He had always a remark just like that to make, and seldom another. As soon as he had brought a thing round to what it was not, he was satisfied. He was one of the best of men, and, in a certain sort of a way, one with the least to say for himself. I qualify it, because, besides being able to read and write like a Quarter-master, he had always one most excellent idea in his mind. That was, Duty. Upon my soul, I don’t believe, though I admire learning beyond everything, that he could have got a better idea out of all the books in the world, if he had learnt them every word, and been the cleverest of scholars.
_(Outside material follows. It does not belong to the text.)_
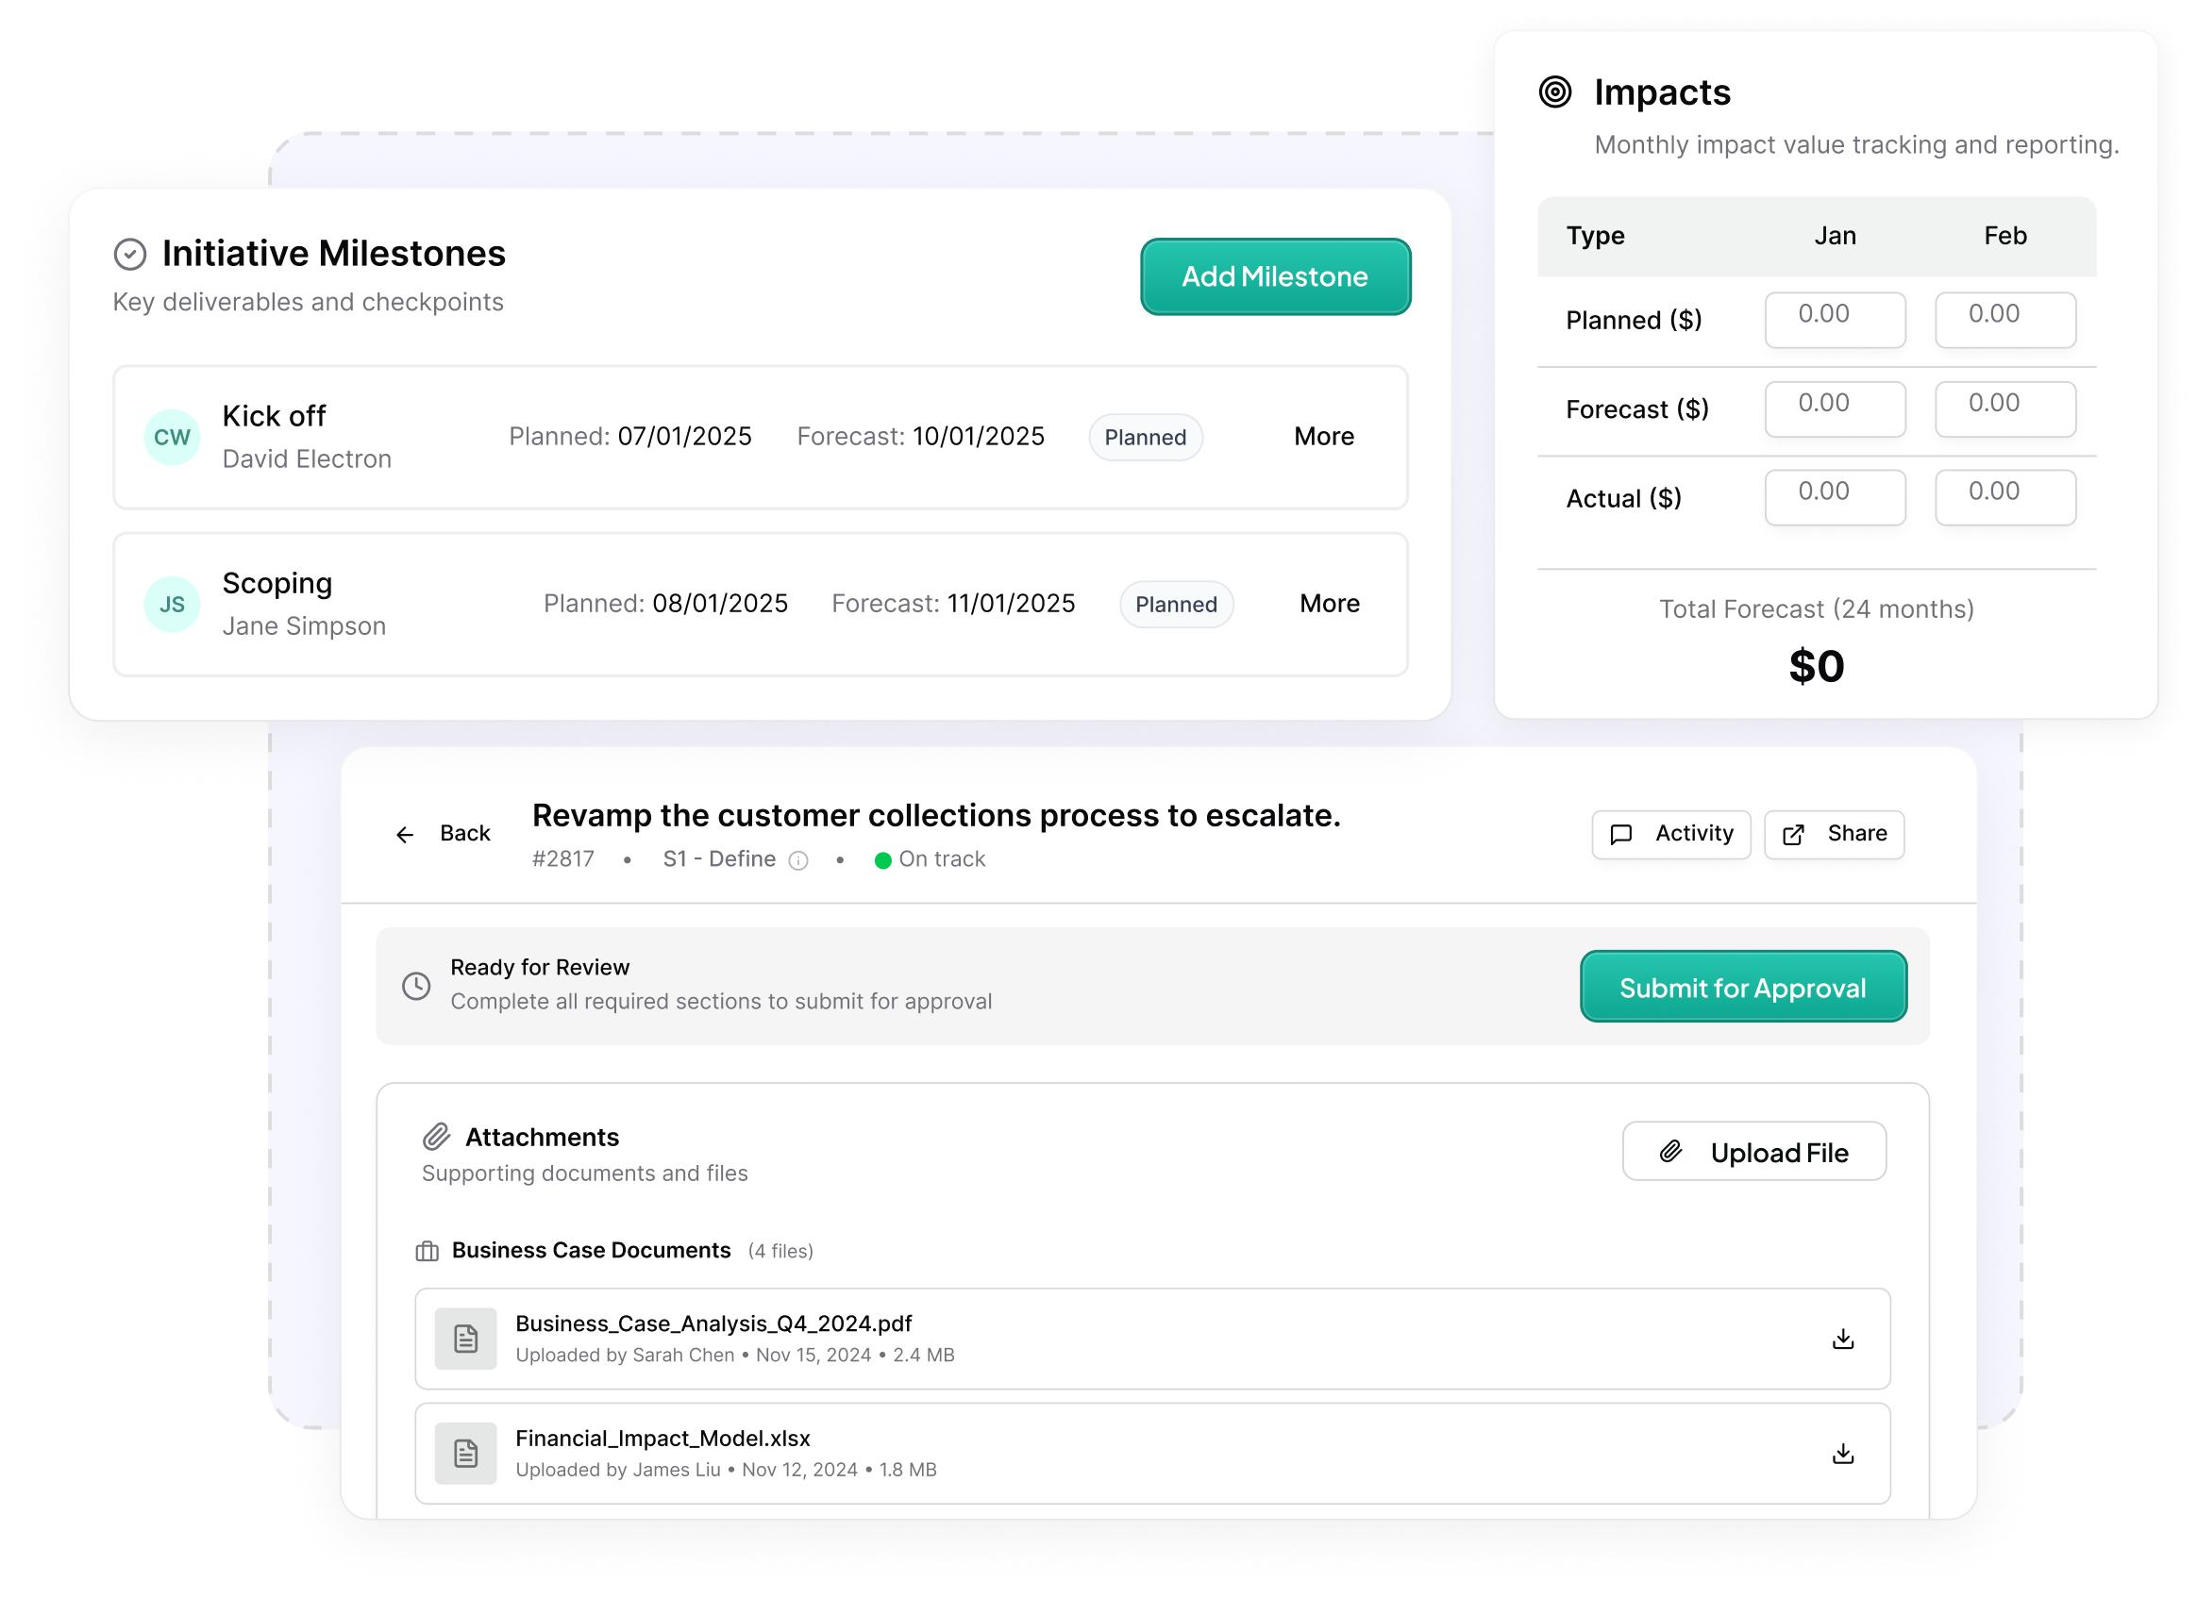Click the document icon for Financial_Impact_Model.xlsx
Viewport: 2197px width, 1598px height.
pyautogui.click(x=466, y=1454)
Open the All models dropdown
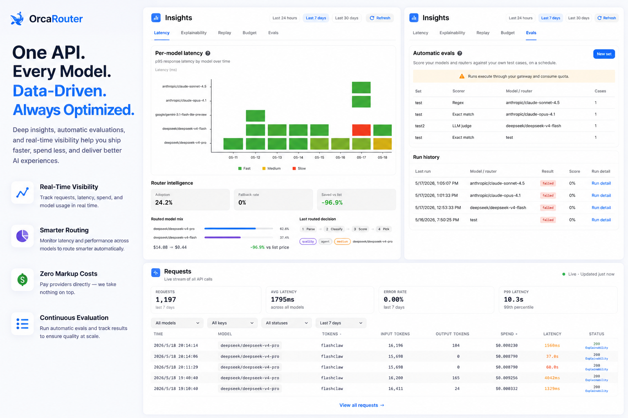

My comrade and I had been quartered in Jamaica, and from there we had been drafted off to the British settlement of Belize, lying away West and North of the Mosquito coast. At Belize there had been great alarm of one cruel gang of pirates (there were always more pirates than enough in those Caribbean Seas), and as they got the better of our English cruisers by running into out-of-the-way creeks and shallows, and taking the land when they were hotly pressed, the governor of Belize had received orders from home to keep a sharp look-out for them along shore. Now, there was an armed sloop came once a-year from Port Royal, Jamaica, to the Island, laden with all manner of necessaries, to eat, and to drink, and to wear, and to use in various ways; and it was aboard of that sloop which had touched at Belize, that I was a-standing, leaning over the bulwarks.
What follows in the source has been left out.